**Dataset records**
===

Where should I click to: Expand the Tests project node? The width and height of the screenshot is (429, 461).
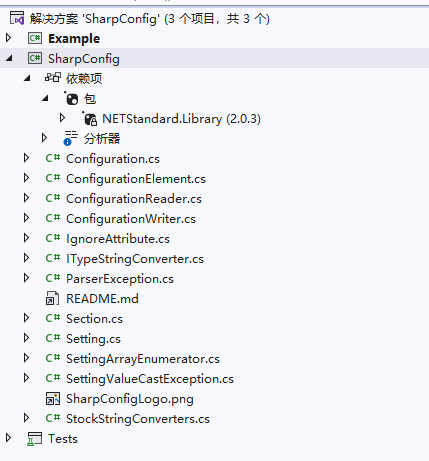(9, 438)
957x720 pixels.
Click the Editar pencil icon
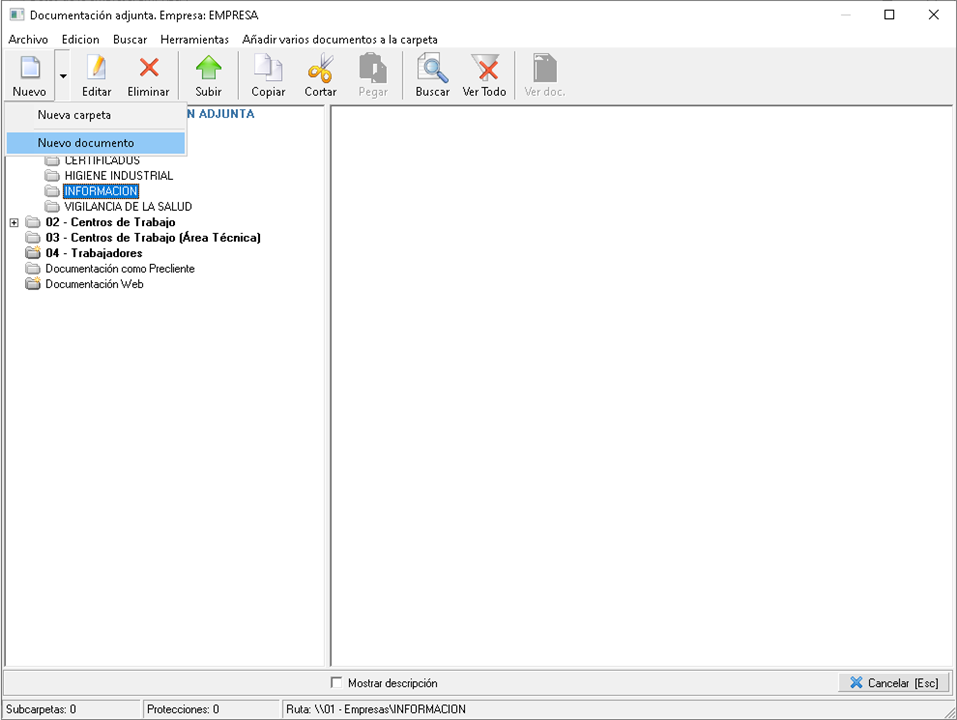pos(96,69)
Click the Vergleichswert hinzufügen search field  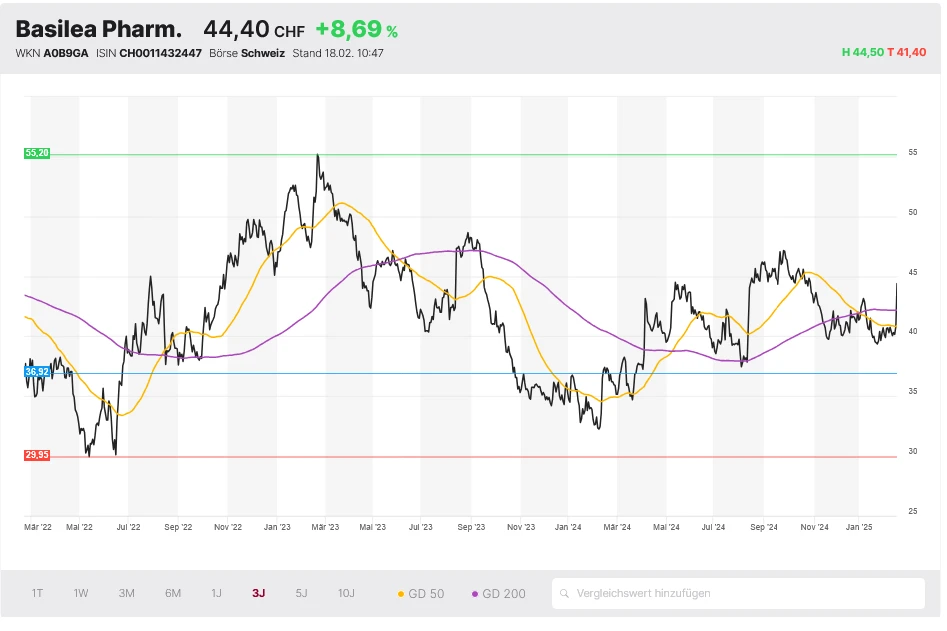tap(740, 592)
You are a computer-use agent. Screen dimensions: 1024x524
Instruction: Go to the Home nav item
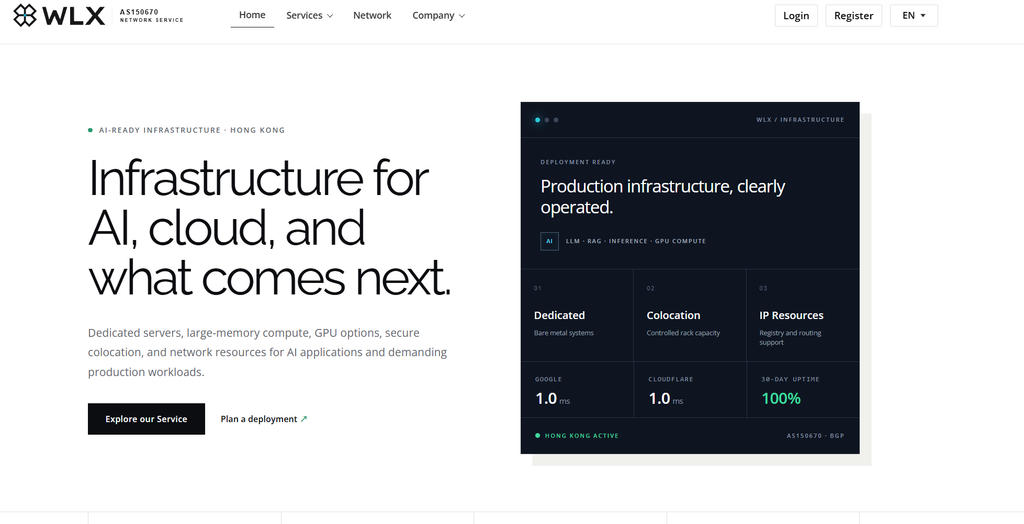tap(252, 15)
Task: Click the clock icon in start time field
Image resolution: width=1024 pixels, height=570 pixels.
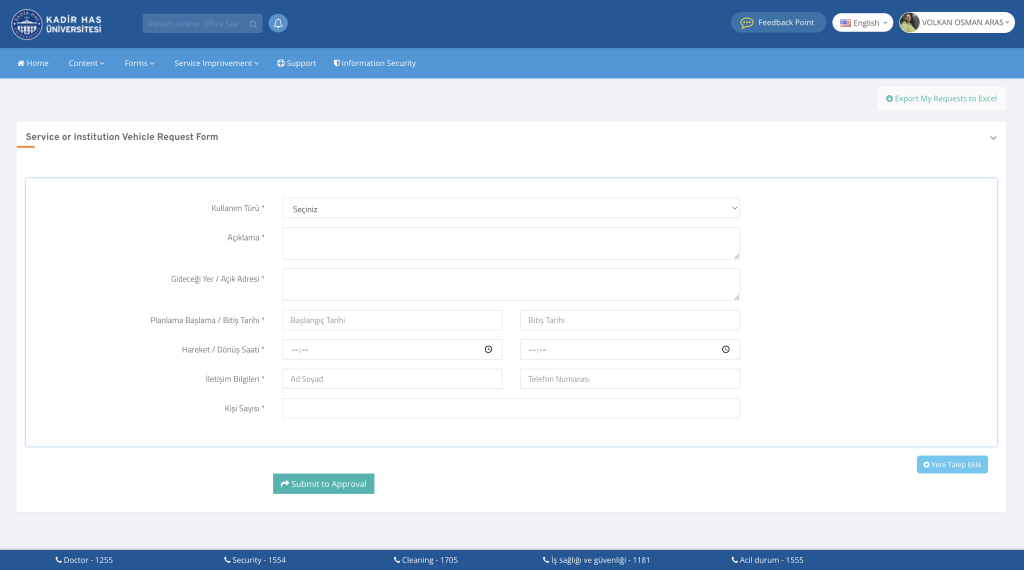Action: click(488, 350)
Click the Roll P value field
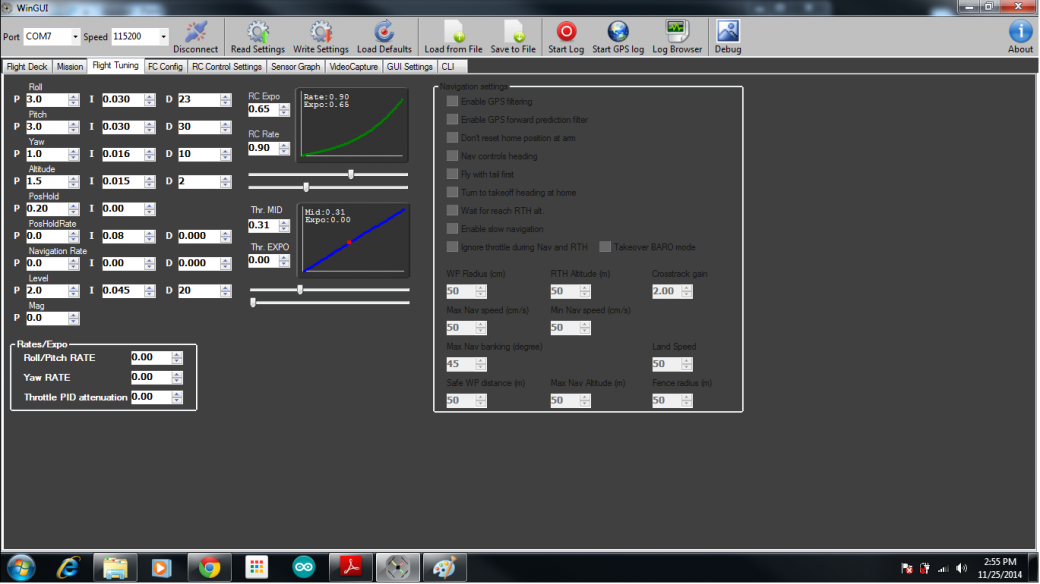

===

**Goal of the exercise**
Beginning with the line that holds "Instruction: Go to the Home nav item", extract every line to the end of the material, exactly as it stands, and drop the pictures.

**Exercise solution**
Instruction: Go to the Home nav item
tap(252, 15)
Task: Click the clock icon in start time field
Image resolution: width=1024 pixels, height=570 pixels.
Action: click(488, 350)
Click the Roll P value field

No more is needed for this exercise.